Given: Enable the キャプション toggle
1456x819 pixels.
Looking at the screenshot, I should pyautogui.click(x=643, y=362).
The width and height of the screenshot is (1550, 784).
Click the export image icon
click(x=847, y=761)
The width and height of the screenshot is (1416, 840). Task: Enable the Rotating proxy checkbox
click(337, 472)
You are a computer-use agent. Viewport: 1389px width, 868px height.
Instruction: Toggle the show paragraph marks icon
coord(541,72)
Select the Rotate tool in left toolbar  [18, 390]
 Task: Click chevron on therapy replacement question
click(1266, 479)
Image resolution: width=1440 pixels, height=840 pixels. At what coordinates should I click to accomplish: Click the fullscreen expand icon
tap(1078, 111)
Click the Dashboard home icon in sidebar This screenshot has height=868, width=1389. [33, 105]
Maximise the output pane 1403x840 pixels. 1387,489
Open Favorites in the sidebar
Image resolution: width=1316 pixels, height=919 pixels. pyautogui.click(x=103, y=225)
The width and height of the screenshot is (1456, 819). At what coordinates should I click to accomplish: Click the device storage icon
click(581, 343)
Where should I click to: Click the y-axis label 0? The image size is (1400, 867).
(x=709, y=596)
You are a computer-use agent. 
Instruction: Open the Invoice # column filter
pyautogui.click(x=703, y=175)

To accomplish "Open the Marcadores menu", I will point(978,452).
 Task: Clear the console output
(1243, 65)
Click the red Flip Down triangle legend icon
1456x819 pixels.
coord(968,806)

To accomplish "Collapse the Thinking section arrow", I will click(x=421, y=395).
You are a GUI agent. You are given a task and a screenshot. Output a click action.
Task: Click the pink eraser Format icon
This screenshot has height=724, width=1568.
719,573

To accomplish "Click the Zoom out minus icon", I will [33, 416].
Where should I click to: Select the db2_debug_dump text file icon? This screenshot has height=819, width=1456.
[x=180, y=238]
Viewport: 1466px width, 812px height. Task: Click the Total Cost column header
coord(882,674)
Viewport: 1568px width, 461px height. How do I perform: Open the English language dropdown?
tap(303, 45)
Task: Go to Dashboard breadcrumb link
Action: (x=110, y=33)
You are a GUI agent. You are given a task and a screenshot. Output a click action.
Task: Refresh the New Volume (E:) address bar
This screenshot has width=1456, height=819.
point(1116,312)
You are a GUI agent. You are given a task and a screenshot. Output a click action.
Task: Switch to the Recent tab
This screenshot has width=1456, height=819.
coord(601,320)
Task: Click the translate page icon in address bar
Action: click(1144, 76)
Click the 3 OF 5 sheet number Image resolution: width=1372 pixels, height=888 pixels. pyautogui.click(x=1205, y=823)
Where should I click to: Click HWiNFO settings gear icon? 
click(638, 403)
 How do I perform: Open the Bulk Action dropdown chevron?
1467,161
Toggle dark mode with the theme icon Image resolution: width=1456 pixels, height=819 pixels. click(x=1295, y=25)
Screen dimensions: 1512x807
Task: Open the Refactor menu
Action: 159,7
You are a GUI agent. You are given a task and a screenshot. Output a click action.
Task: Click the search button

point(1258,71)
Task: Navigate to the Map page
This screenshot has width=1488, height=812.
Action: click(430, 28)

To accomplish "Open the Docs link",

****

= Exercise brief =
Please restate the material above exactly, line by line.

= Response =
Given: Enable the キャプション toggle
1456x819 pixels.
Looking at the screenshot, I should pyautogui.click(x=643, y=362).
The width and height of the screenshot is (1550, 784).
Click the export image icon
click(x=847, y=761)
The width and height of the screenshot is (1416, 840). Task: Enable the Rotating proxy checkbox
click(337, 472)
You are a computer-use agent. Viewport: 1389px width, 868px height.
Instruction: Toggle the show paragraph marks icon
coord(541,72)
Select the Rotate tool in left toolbar  [18, 390]
 Task: Click chevron on therapy replacement question
click(1266, 479)
Image resolution: width=1440 pixels, height=840 pixels. At what coordinates should I click to accomplish: Click the fullscreen expand icon
tap(1078, 111)
Click the Dashboard home icon in sidebar This screenshot has height=868, width=1389. [33, 105]
Maximise the output pane 1403x840 pixels. 1387,489
Open Favorites in the sidebar
Image resolution: width=1316 pixels, height=919 pixels. pyautogui.click(x=103, y=225)
The width and height of the screenshot is (1456, 819). At what coordinates should I click to accomplish: Click the device storage icon
click(581, 343)
Where should I click to: Click the y-axis label 0? The image size is (1400, 867).
(x=709, y=596)
You are a computer-use agent. 
Instruction: Open the Invoice # column filter
pyautogui.click(x=703, y=175)

To accomplish "Open the Marcadores menu", I will point(978,452).
 Task: Clear the console output
(1243, 65)
Click the red Flip Down triangle legend icon
1456x819 pixels.
coord(968,806)

To accomplish "Collapse the Thinking section arrow", I will click(x=421, y=395).
You are a GUI agent. You are given a task and a screenshot. Output a click action.
Task: Click the pink eraser Format icon
This screenshot has height=724, width=1568.
719,573

To accomplish "Click the Zoom out minus icon", I will [33, 416].
Where should I click to: Select the db2_debug_dump text file icon? This screenshot has height=819, width=1456.
[x=180, y=238]
Viewport: 1466px width, 812px height. Task: Click the Total Cost column header
coord(882,674)
Viewport: 1568px width, 461px height. How do I perform: Open the English language dropdown?
tap(303, 45)
Task: Go to Dashboard breadcrumb link
Action: (x=110, y=33)
You are a GUI agent. You are given a task and a screenshot. Output a click action.
Task: Refresh the New Volume (E:) address bar
This screenshot has width=1456, height=819.
point(1116,312)
You are a GUI agent. You are given a task and a screenshot. Output a click action.
Task: Switch to the Recent tab
This screenshot has width=1456, height=819.
coord(601,320)
Task: Click the translate page icon in address bar
Action: click(1144, 76)
Click the 3 OF 5 sheet number Image resolution: width=1372 pixels, height=888 pixels. pyautogui.click(x=1205, y=823)
Where should I click to: Click HWiNFO settings gear icon? 
click(638, 403)
 How do I perform: Open the Bulk Action dropdown chevron?
1467,161
Toggle dark mode with the theme icon Image resolution: width=1456 pixels, height=819 pixels. click(x=1295, y=25)
Screen dimensions: 1512x807
Task: Open the Refactor menu
Action: 159,7
You are a GUI agent. You are given a task and a screenshot. Output a click action.
Task: Click the search button

point(1258,71)
Task: Navigate to the Map page
This screenshot has width=1488, height=812.
Action: click(430, 28)

To accomplish "Open the Docs link",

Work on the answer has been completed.